• EXERCISE GOAL:
Convert everything from the line containing "The image size" down to the line containing "(293, 461)." into a JSON list of strings, one per line, with blank lines and pictures left out.

• ENTRIES SHOWN:
------------------------------

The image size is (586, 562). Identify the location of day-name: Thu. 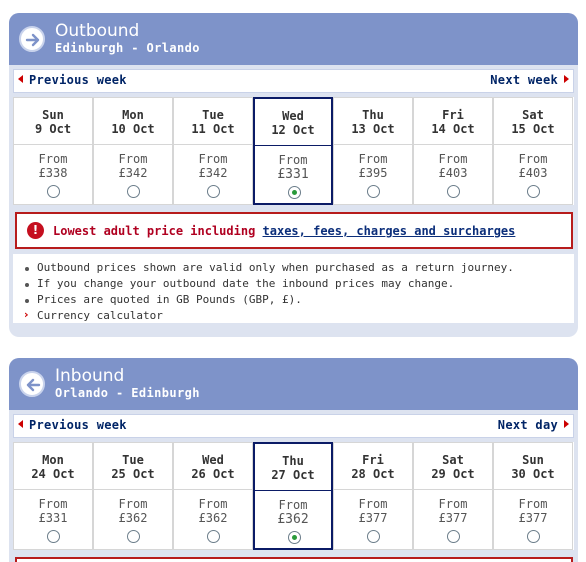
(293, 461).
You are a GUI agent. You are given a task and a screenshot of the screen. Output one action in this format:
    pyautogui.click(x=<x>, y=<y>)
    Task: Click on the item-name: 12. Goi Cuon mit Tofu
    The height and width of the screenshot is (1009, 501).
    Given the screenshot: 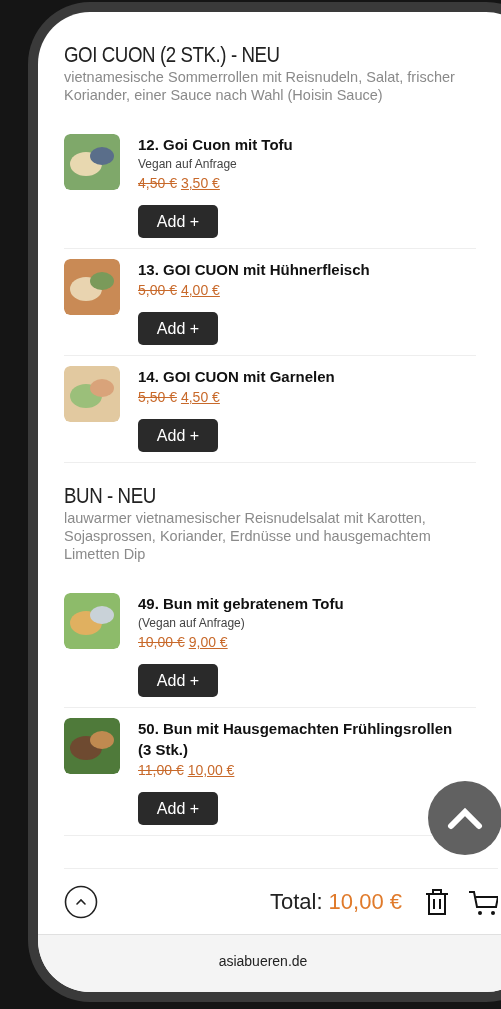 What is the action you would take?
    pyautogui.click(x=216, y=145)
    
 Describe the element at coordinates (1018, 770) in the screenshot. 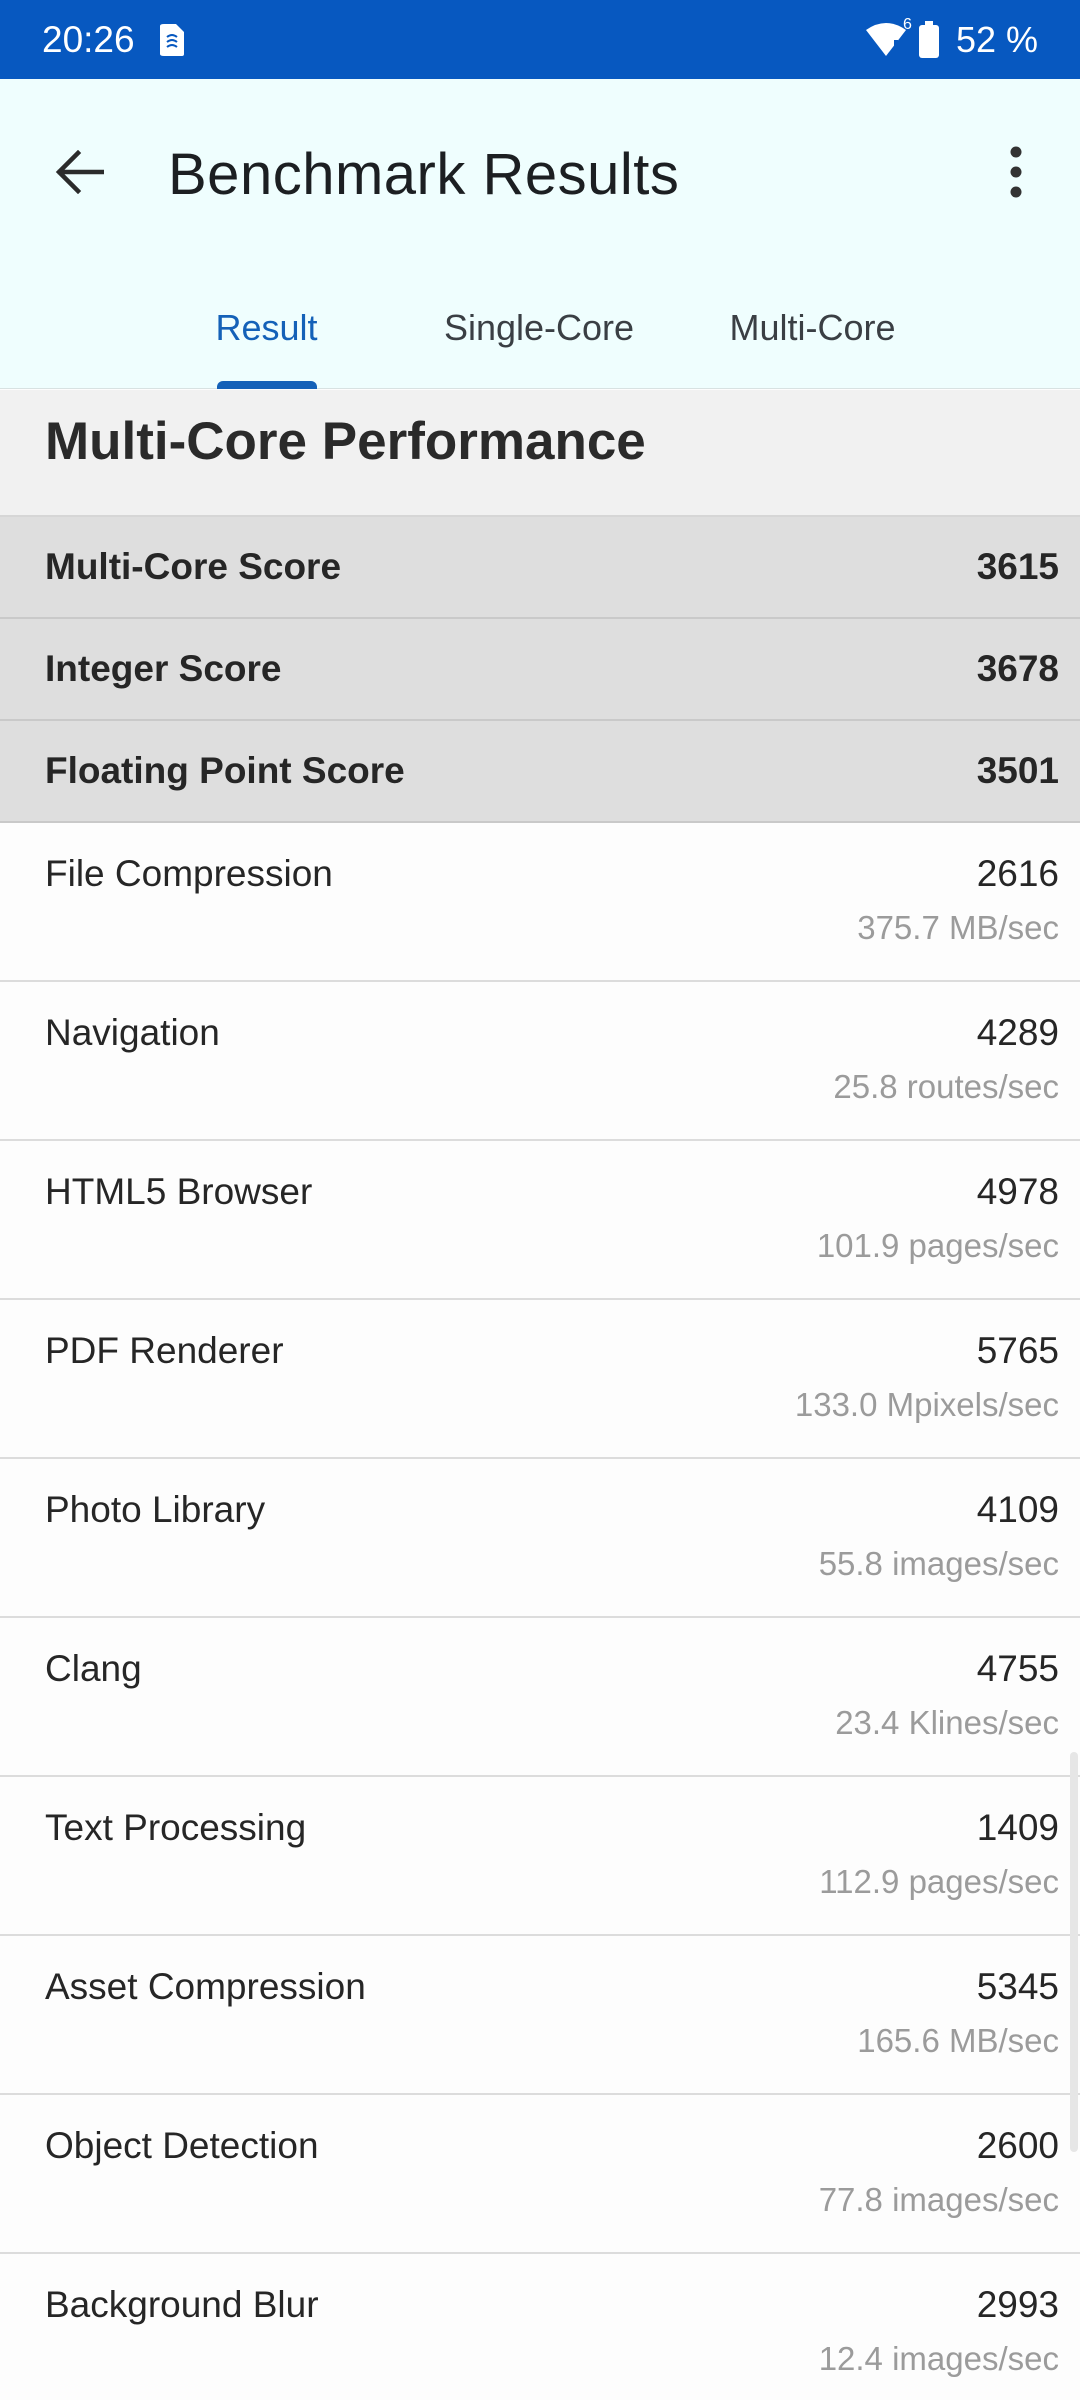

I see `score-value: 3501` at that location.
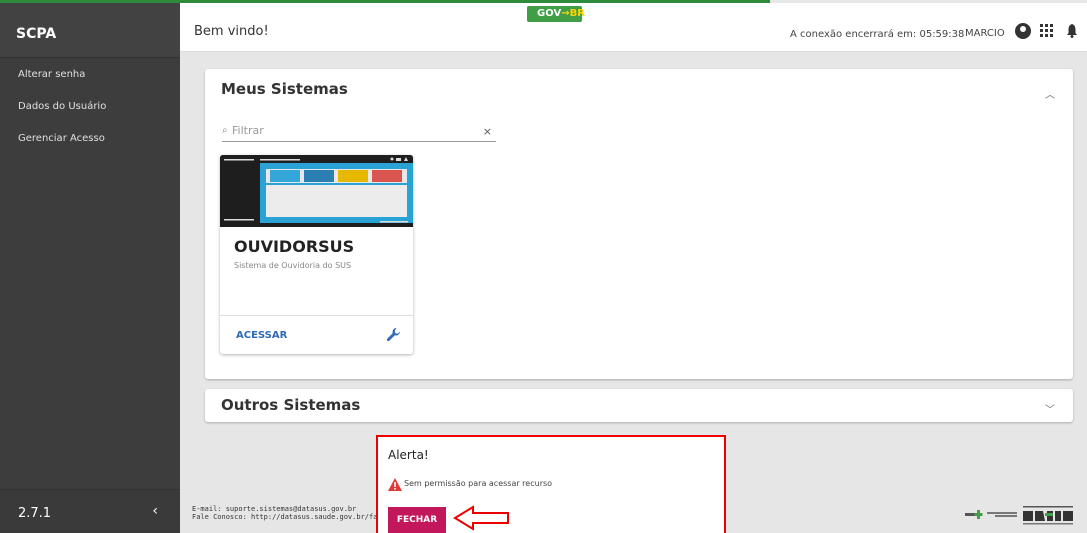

------------------------------

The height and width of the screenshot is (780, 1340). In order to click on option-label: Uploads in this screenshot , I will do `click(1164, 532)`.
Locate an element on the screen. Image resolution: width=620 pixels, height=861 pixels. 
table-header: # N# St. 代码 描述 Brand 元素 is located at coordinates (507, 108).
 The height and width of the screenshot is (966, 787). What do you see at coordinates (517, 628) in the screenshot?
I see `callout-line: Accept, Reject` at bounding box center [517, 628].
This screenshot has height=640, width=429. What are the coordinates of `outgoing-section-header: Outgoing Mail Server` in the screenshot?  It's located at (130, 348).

------------------------------

• ANSWER TO THIS EXERCISE:
[
  "The image size is (586, 562). Identify the location of day-name: Thu. ",
  "(293, 461)."
]